A Brick and a Bible will premiere at the Missouri History Museum on February 20, followed by shows at the Metro Theatre Company and ending with a pay-what-you-can series at St. Stephen’s & the Vine Episcopal Church. The production, which features an original jazz and blues score, is the work of a team of St. Louis creatives including playwrights Colin McLaughlin and Kathryn Bentley, who spent a year working in the show in partnership with composer Alicia Revé Like, director Rayme Cornell, and eight actors.

“There’s a lot of excitement among the creative team because they’re all from St. Louis. It’s really a St. Louis story told by St. Louis artists.” Kohring says. “We focus on local stories not because we can’t tell stories from elsewhere, but because St. Louis offers a rich mine of stories about working people and collective action that resonate today.”

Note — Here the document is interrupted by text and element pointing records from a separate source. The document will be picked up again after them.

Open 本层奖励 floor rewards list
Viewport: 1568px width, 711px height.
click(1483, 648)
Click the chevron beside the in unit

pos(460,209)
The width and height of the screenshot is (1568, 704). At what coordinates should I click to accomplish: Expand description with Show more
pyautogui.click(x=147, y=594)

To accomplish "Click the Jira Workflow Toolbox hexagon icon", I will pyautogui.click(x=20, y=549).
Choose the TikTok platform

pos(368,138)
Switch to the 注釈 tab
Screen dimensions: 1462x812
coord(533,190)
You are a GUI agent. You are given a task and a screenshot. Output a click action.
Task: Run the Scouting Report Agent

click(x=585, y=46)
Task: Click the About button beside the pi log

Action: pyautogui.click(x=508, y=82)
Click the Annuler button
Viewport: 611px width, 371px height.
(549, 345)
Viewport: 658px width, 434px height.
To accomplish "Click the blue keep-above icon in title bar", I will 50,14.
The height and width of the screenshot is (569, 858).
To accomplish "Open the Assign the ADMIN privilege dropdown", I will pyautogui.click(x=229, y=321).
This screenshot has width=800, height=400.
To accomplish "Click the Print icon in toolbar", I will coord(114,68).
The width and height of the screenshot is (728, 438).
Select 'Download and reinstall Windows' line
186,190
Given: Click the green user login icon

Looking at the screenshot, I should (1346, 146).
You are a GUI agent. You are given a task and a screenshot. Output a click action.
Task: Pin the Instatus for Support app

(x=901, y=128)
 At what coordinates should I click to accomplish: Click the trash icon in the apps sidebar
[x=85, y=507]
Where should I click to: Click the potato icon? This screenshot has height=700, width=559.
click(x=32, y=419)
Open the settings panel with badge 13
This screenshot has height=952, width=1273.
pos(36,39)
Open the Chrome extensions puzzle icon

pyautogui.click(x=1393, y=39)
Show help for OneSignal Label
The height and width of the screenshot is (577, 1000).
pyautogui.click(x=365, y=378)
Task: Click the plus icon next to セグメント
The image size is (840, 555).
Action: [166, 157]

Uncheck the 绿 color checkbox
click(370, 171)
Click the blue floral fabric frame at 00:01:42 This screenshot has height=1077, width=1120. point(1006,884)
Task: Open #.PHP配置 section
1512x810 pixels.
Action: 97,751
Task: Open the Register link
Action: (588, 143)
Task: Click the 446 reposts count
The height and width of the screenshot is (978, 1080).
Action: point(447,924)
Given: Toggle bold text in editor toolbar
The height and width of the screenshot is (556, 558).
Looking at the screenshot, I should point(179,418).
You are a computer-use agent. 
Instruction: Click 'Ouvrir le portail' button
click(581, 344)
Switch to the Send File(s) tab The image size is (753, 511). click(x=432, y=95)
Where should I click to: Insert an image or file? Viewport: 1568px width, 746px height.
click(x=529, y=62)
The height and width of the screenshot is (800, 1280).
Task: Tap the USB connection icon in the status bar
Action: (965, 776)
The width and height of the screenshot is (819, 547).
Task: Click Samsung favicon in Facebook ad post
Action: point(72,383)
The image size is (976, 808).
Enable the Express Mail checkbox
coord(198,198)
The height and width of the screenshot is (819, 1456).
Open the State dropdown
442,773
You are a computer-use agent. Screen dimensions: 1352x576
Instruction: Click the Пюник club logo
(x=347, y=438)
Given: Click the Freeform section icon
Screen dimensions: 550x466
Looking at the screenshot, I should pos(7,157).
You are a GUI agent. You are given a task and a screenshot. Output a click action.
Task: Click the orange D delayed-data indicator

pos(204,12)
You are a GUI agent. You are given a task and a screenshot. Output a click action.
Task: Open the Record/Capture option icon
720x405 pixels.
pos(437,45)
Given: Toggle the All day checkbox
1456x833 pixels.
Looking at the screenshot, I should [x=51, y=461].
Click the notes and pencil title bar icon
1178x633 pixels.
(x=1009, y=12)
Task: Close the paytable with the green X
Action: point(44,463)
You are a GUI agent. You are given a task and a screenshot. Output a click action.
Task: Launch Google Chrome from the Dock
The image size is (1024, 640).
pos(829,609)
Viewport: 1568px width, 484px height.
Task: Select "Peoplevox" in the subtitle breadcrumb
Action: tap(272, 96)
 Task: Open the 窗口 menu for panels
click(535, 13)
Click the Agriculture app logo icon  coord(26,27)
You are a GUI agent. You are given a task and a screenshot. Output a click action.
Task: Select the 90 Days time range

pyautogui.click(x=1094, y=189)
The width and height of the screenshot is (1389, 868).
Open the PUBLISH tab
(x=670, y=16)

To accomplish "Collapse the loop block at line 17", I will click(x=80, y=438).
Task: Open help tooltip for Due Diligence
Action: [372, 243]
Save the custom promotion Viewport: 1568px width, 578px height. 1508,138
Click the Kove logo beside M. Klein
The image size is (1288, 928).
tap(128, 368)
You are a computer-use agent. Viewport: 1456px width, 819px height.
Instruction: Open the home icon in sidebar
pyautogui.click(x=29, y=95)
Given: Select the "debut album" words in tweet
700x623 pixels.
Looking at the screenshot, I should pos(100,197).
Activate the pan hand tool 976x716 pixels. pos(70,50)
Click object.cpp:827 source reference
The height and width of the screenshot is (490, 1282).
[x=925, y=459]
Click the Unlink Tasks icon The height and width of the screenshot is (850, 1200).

For Bread and Roses, keeping their work grounded in their St. Louis roots makes perfect sense. Along with appealing to locals, the area’s rich history makes for a powerful backdrop for storytelling.

“St. Louis has traditionally been a kind of cauldron of the labor movement,” Kohring says. “The International Brotherhood of Electrical Workers Local One, the General Strike of 1877—there’s a lot of labor history and working-class history right here, and our work tends to focus on that local history because it’s rich with stories to tell.”

A Brick and a Bible is part of Bread and Roses’ Workers Theater Project, which commissions plays about working people and the labor movement that share an empowering message. As Kohring puts it, “When ordinary working people come together, they have power and can accomplish a lot.”

“I think it’s really important right now, when sometimes it feels like the people with the most power and money are always winning, to see how a group of women organized together to advocate for themselves for a better life,” Kohring  says. “They advocated not just for better wages, but also better working conditions. And they won.”

Bread and Roses is also committed to making their shows accessible to working-class audiences. Frequent theatregoers will appreciate the high quality of the creative team, while others who may be new to theater will appreciate the “entertaining, uplifting, and empowering” story of these working class individuals.

“Working people and working-class people are not often represented on stage, or they don’t always feel comfortable in institutions like large theaters or museums, and we’re trying to break down those barriers. We want working people to see themselves reflected on stage, both in the stories we tell and by literally putting workers on stage to tell their own stories,” Kohring says. “Whether you’re a regular theatergoer or rarely go to plays but want to hear a story about people who collectively organize to overcome injustice, you will enjoy the show.”

Editor’s note: A previous version of this story misspelled the name of playwright Kathryn Bentley. SLM regrets the error.